I also appreciate the Australian Open for bringing John McEnroe back into our midst. That naff advertisement for his up-coming commentary role on Fox Sports? The one where he’s screaming “You have got to be KIDDING ME” at his answer phone - the veins of his forehead lively - as his agent leaves a series of messages suggesting increasingly ludicrous but kind of cool (“McEnroe – the musical”) career options? It excites my imagination every time. I know. My brain wants nothing to do with reason. It never has, especially during the summer months. Ergo: I look forward to Jim Courier, too. I like his egotistical waffle and his quiet but lacerating disdain for most things un-American and his poorly timed and mostly mediocre anecdotes. It goes without saying that I also like his carefully styled hair. I find it vulgar and tragic and perfectly suited to a man of his character and temperament – ie. a man who would greet friends and strangers alike with a non-traditional handshake. Yes, a knob.

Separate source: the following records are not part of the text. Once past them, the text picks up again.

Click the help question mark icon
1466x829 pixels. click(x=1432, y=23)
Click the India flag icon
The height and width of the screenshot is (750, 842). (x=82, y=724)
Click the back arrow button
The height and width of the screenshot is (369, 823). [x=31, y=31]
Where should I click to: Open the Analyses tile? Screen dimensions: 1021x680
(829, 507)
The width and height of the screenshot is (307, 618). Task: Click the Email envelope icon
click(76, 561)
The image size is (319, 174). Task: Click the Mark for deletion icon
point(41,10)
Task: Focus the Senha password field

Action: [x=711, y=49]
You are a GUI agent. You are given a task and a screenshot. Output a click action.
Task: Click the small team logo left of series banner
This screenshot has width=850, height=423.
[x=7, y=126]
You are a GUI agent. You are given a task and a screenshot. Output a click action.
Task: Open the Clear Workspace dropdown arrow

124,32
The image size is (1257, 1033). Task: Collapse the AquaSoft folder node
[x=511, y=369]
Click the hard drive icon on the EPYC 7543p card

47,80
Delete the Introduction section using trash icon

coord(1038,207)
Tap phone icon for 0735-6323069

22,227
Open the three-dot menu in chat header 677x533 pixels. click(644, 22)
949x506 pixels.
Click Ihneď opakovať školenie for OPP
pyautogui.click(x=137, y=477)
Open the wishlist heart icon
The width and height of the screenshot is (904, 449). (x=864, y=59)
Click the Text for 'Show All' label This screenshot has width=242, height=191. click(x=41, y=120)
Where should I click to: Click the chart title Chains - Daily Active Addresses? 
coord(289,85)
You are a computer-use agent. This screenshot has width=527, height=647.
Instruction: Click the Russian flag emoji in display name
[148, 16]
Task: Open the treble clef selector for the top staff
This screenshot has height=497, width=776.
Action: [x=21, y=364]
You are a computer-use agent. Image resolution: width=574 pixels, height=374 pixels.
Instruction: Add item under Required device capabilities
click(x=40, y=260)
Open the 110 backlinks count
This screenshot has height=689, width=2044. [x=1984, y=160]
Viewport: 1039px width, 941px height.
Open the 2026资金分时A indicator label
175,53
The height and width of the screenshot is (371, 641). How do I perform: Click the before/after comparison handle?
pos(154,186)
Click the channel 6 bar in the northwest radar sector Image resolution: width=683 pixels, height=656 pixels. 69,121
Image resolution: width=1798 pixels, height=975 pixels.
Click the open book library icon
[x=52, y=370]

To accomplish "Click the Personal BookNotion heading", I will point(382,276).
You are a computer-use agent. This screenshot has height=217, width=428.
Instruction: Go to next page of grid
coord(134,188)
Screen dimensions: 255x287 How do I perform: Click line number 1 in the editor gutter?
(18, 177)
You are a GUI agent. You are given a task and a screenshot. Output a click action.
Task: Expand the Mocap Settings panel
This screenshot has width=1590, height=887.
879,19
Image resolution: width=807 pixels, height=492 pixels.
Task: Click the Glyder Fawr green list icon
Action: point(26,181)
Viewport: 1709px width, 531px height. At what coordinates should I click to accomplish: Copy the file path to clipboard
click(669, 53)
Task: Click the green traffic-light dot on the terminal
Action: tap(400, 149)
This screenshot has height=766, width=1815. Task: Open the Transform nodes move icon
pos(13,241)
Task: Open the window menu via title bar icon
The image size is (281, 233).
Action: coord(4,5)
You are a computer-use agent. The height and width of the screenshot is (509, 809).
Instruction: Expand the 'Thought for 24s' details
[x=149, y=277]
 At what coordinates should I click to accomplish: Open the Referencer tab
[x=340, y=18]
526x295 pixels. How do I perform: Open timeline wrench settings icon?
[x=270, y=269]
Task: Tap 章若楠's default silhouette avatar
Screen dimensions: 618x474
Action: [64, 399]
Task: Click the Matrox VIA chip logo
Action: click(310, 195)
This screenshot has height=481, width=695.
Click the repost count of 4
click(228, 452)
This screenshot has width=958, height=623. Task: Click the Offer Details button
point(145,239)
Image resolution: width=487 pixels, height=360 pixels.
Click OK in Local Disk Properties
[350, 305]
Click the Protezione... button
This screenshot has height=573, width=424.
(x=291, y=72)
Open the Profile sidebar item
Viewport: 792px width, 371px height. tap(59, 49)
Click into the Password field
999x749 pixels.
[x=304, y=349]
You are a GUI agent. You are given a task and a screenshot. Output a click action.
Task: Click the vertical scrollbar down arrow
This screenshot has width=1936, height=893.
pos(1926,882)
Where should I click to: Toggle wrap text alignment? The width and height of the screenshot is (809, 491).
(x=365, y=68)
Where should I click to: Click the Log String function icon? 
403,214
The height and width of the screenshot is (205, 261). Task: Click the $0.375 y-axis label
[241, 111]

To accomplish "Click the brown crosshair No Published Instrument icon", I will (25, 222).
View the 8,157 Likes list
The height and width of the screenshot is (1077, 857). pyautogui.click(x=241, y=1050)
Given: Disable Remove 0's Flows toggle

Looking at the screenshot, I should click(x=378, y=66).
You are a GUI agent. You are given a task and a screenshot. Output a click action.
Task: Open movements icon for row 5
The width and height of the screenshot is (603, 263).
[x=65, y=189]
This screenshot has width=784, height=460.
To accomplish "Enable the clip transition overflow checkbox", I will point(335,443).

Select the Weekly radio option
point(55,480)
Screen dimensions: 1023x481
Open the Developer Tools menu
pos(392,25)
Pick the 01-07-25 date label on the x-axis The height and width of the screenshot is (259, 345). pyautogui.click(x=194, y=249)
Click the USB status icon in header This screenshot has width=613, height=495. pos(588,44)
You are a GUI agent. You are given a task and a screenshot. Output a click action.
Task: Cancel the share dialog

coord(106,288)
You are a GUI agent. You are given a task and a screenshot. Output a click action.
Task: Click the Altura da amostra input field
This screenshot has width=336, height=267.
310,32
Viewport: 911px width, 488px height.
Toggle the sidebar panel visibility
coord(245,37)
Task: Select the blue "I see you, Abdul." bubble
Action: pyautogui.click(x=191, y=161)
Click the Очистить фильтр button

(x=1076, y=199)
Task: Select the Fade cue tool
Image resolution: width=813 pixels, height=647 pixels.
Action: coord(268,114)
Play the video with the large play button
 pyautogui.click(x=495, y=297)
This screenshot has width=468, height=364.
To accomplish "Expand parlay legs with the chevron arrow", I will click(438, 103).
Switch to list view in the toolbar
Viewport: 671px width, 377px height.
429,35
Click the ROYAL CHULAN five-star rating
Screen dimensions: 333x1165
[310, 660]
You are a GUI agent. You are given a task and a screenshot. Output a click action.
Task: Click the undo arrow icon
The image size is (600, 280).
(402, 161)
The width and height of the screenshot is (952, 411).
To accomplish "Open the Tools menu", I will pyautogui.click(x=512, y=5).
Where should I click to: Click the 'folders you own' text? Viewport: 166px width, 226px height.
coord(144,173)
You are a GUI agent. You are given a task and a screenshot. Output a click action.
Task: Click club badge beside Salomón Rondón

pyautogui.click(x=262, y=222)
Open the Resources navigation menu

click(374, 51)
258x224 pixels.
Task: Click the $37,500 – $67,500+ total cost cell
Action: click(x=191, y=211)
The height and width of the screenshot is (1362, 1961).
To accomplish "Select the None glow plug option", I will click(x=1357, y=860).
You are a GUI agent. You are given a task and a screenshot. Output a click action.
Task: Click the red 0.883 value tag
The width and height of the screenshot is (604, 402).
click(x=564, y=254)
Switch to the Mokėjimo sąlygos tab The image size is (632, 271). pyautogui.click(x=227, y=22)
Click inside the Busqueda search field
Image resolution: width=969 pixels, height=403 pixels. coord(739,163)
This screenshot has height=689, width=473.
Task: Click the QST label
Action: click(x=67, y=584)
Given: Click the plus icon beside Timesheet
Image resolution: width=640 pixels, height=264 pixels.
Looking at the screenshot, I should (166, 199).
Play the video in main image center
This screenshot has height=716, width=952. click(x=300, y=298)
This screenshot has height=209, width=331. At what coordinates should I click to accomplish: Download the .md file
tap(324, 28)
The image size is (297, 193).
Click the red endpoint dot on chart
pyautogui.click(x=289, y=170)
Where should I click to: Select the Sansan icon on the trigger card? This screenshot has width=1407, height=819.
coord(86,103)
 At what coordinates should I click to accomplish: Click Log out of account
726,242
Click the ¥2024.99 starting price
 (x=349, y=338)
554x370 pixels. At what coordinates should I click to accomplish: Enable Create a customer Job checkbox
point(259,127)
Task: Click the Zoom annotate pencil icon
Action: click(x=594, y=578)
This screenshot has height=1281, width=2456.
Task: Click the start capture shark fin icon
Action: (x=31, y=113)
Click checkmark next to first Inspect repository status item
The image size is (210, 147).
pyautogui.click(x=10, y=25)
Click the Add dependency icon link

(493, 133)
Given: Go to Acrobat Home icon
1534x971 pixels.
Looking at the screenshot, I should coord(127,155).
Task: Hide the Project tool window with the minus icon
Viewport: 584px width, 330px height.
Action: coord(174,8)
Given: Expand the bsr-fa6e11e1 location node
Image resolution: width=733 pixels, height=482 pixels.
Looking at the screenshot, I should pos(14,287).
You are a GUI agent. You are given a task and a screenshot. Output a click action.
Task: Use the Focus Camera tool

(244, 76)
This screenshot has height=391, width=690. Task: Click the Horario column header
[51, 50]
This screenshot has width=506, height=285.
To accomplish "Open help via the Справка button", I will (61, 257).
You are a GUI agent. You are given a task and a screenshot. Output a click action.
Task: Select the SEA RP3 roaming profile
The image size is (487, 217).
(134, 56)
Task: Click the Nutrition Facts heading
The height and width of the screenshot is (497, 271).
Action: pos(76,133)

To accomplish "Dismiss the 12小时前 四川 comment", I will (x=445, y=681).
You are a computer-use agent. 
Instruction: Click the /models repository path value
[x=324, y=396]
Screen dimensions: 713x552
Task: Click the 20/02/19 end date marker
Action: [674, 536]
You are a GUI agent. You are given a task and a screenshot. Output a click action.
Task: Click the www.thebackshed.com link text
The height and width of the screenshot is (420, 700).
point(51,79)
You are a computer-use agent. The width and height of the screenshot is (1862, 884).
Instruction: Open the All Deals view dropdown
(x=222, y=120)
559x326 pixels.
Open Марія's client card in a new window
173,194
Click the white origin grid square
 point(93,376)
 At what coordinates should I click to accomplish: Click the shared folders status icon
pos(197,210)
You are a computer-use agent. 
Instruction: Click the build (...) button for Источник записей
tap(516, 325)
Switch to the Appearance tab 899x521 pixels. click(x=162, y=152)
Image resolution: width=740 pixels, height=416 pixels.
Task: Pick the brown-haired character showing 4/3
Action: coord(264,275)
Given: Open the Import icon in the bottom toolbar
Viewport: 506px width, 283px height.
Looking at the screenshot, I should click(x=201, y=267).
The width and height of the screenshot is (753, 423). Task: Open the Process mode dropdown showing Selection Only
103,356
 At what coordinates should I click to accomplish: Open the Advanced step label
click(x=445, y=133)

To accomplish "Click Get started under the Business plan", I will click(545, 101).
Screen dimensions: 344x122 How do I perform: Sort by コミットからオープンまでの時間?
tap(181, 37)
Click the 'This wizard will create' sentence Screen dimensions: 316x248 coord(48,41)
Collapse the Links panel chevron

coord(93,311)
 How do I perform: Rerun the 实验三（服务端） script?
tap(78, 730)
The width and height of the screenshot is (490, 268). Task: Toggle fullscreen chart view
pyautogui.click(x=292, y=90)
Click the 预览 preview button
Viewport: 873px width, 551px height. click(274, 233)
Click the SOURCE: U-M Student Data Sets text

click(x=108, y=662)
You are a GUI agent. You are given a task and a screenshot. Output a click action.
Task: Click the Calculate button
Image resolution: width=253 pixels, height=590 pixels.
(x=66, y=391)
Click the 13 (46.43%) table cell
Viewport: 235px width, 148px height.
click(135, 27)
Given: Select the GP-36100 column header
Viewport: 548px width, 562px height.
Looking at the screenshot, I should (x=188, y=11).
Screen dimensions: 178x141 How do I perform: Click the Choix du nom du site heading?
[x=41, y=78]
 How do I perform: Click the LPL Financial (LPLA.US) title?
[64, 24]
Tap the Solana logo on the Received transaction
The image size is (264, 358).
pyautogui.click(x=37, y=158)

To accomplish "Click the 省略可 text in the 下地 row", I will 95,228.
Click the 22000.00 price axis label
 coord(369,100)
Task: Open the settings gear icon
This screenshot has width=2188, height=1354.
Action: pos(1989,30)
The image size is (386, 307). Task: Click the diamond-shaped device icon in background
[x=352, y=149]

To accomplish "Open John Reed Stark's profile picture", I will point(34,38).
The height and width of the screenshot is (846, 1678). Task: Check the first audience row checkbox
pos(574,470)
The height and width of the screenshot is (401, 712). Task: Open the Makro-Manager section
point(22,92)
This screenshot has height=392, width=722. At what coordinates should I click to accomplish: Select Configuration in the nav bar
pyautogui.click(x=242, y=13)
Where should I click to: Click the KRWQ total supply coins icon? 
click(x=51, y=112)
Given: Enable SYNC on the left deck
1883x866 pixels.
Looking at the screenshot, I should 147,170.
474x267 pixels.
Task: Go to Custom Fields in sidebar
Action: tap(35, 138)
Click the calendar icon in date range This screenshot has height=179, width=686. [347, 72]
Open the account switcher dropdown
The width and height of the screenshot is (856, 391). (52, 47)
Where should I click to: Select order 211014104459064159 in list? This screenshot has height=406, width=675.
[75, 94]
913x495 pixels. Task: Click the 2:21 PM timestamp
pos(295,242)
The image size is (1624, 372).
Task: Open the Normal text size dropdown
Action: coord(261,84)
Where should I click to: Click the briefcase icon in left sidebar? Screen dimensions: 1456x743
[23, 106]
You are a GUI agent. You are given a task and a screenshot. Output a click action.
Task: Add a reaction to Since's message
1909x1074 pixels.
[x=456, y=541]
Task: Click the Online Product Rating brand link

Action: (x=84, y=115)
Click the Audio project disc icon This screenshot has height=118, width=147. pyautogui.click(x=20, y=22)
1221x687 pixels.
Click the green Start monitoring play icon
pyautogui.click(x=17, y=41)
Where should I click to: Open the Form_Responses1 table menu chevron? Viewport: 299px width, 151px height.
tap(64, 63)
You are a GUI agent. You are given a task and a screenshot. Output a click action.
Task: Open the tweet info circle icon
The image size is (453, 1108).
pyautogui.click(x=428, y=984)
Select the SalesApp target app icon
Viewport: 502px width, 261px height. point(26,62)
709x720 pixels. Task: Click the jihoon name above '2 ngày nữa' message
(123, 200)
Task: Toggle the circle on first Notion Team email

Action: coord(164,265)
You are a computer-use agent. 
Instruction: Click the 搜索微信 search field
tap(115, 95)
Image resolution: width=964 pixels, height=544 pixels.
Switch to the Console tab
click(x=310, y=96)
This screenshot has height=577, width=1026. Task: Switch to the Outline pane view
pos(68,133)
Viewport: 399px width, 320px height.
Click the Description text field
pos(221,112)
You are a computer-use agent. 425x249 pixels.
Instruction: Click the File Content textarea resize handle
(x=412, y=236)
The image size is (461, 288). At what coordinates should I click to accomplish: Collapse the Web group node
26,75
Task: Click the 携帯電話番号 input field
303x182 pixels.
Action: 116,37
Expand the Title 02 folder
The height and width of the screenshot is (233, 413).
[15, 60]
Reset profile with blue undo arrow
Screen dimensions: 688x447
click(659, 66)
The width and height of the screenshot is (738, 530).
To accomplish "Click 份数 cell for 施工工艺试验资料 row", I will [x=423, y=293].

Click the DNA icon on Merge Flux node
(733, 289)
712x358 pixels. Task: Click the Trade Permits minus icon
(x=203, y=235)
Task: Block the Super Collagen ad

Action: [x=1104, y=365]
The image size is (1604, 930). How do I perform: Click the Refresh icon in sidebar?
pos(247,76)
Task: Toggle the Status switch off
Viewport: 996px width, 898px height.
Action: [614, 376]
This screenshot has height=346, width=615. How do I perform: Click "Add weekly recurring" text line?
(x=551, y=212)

But you know what I look forward to the most? Lleyton Hewitt getting into the commentary box. My Hewitt-love is nothing short of strenuous. The poor bastard has had a torrid time of it, what with being cast by large portions of the population and media as a thorn in the side of the Australian psyche. This has always been unwarranted. God love him, though, he’s always stayed faithful to his own universe. It had long been my belief that Hewitt, along with Laurie Daly, is in possession of one of the sharpest sporting minds in Australia. This was brought home with some force last year when he did guest commentary at the Open and startled , oh, I don’t know; EVERYONE with the skillful truth, charm, grace and intelligence of his observations. Let me tell you something. There’s a reason that Hewitt and Daly have those sharp and darting laser-like eyes, and that reason is that they have spent their entire athletic careers seeing shit that other people - those in possession of slower-moving, bovine-like eyes - routinely overlook or misread. Fundamental truth #1.
Being misunderstood was all part of his package as a player, but it would be lovely if the weak chinned cowards with ashtray eyes to whom his singular, seagull-eyed intensity posed innumerable threats could see him as the huge-hearted fighter that he is and thereby marinate in their own uniquely Australian blend of guilt and hypocrisy for a while. That would be nice.
Fundamental Truth #2:
“It’s hard to be a decent person when you have your boot on someone’s neck”
– some old saying: origins unknown (to me at least.)
In any case, I am very fucking keen for the Australian Open to begin so that I can 'slip into something more comfortable' - ie. a glassy-eyed horizontal tennis-trance.